Within a tightly ordered, fixed and controlled environment, some of us may be unable to experience the freedom that is necessary to creativity. Whilst critical thinking is, of course, important for all of us, it need not be at the expense of creative thinking.

“Perfectionism reduces creativity and innovation.”
Jim Kwik
There is awareness of this fact in some work situations, where people need to move around to experience different working conditions.
In order to cater for this, several firms offer a selection of different work spaces, some designed for productivity and order, and others for a more relaxed creativity, a letting go of the strictures that can stunt creative freedom.
“A creative mess is better than idle tidiness.”
Michael J Fox
“Creativity happens in the transition between order and chaos.”
Andrew Davenport
Of course, there are tidy people who are creative, and who cannot be creative until they have tidied any mess. There are no absolutes or rights and wrong in this; it is very much an individual issue.
Being productive, however, is different from being creative. Productivity tends to require order, creativity, less so. We do, actually, need both.
- Creativity, innovation and discovery
Both Francis Bacon and Lucian Freud both had extremely messy studios. Have these, in themselves, become an artwork, like Emin’s bed?

Francis Bacon’s studio at the City Gallery The Hugh Lane, Dublin, Ireland.(Reconstruction)

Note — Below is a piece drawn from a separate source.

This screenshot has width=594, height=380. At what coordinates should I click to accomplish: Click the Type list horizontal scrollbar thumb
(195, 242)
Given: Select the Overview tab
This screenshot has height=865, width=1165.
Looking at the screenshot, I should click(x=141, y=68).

19 July 2016. Author:antomoro. Wikimedia Commons
“It’s kind of a dump that nobody else would want, but I can work here. These are a few of my abstract pictures here [pointing to the splotches of paint on the door and surrounding walls] because I use the walls and things to test the colors out on. I’ve tried to clean it up, but I work much better in chaos. I couldn’t work if it was a beautifully tidy studio. It would be absolutely impossible for me. Chaos, for me, breeds images.”

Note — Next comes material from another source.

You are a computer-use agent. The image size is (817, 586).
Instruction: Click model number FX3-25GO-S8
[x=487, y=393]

JD Rucker.Einstein’s Office. Flickr.Uploaded on June 5, 2012.
“If a cluttered desk is a sign of a cluttered mind, of what, then, is an empty desk a sign?
Einstein’s desk was also untidy, as we see above. This photograph was originally taken the day after Einstein died. He believed that chaos and clutter can be highly creative, and can lead to innovation and discovery.

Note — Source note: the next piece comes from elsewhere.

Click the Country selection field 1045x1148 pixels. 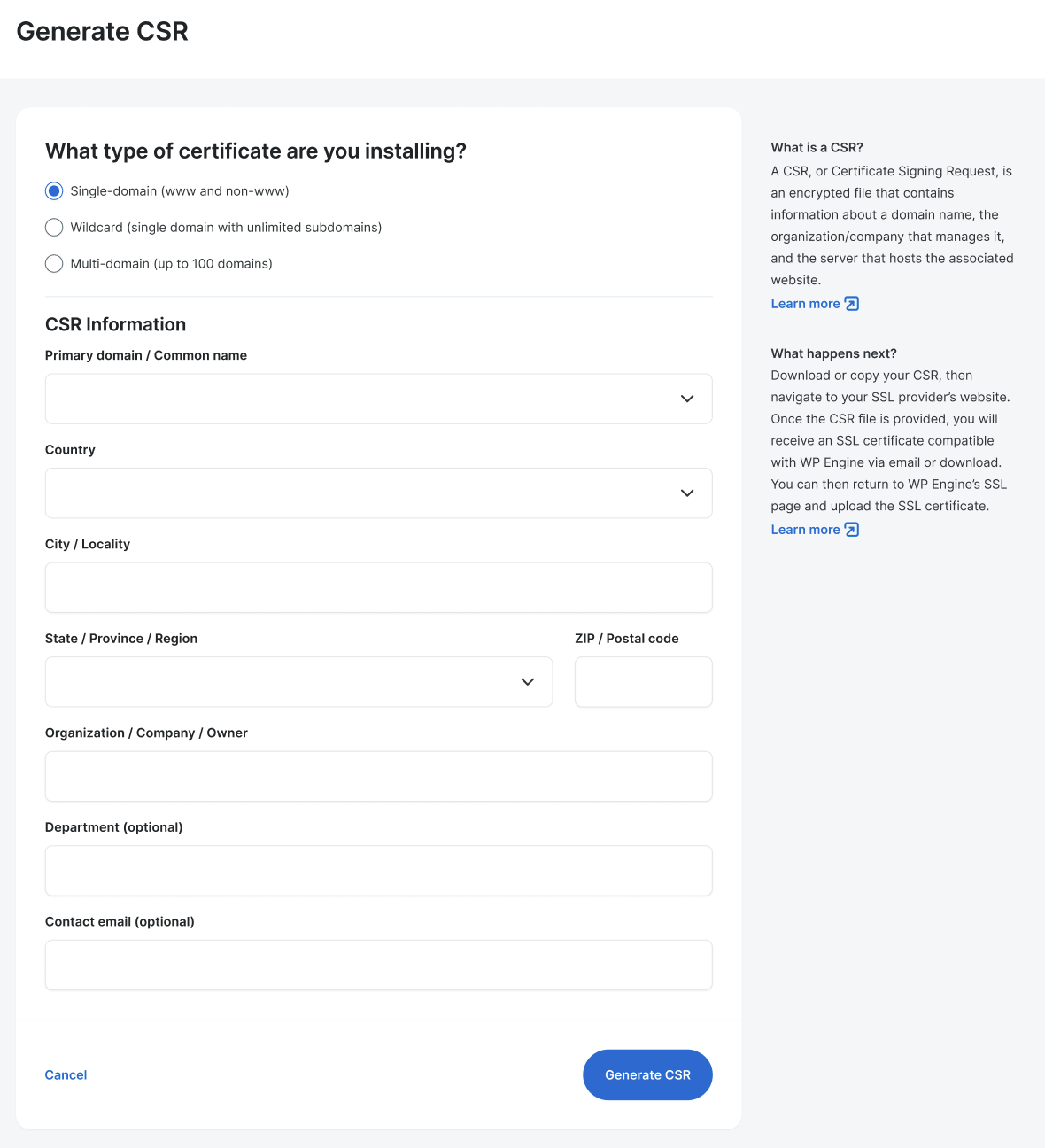tap(354, 493)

It is often not easy to let go of old messages and withstand the messy, cluttered stage of creativity, waiting and hoping for something creative to arise from it. This takes courage and the ability to think constructively and clearly.
Einstein knew that “Order is needed by the ignorant but it takes a genius to master chaos.”
We all need to allow a degree of such chaos in terms of our ideas and our ways of thinking. Out of an apparent jumble of ideas and thoughts can emerge something truly original and powerful.
Without this creative clutter and mess of ideas, the ‘brainstorm’ of thoughts and feelings, there would be no starting point, nothing to grapple with in order to achieve harmony and clarity.

The Mysterious Sources of Harmony, 1932-33 – Salvador Dali. Wikioo
“Out of clutter, find simplicity. From discord, find harmony. In the middle of difficulty lies opportunity.”